You can use sentinels other than null.

-Steve
March 07, 2012
On Wed, Mar 07, 2012 at 09:22:27AM -0500, Chad J wrote:
> On 03/07/2012 07:57 AM, Steven Schveighoffer wrote:
[...]
> >However, there are several causes of seg faults:
> >
> >1. You forgot to initialize a variable.
> >2. Your memory has been corrupted, and some corrupted pointer now
> >points into no-mem land.
> >3. You are accessing memory that has been deallocated.
> >
> >Only 1 is benign. 2 and 3 are fatal. Since you cannot know which of these three happened, the only valid choice is to terminate.
> >
> >I think the correct option is to print a stack trace, and abort the program.
> >
> 
> Alright, I think I see where the misunderstanding is coming from.
> 
> I have only ever encountered (1).  And I've encountered it a lot.
> 
> I didn't even consider (2) and (3) as possibilities.  Those are far
> from my mind.
> 
> I still have a nagging doubt though: since the dereference in question is null, then there is no way for that particular dereference to corrupt other memory.  The only way this happens in (2) and (3) is that related code tries to write to invalid memory. But if we have other measures in place to prevent that (bounds checking, other hardware signals, etc), then how is it still possible to corrupt memory?
[...]

It's not that the null pointer itself corrupts memory. It's that the null pointer is a sign that something may have corrupted memory *before* you got to that point.

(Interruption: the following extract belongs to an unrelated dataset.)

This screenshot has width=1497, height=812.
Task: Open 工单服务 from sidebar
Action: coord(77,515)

The point is, it's impossible to tell whether the null pointer was merely the result of forgetting to initialize something, or it's a symptom of a far more sinister problem. The source of the problem could potentially be very far away, in unrelated code, and only when you tried to access the pointer, you discover that something is wrong.

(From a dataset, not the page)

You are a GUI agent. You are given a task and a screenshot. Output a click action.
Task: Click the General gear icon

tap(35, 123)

At that point, it may very well be the case that the null pointer isn't just a benign uninitialized pointer, but the result of a memory corruption, perhaps an exploit in the process of taking over your application, or some internal consistency error that is in the process of destroying user data. Trying to continue is a bad idea, since you'd be letting the exploit take over, or allowing user data to get even more corrupted than it already is.


T

-- 
Be in denial for long enough, and one day you'll deny yourself of things you wish you hadn't.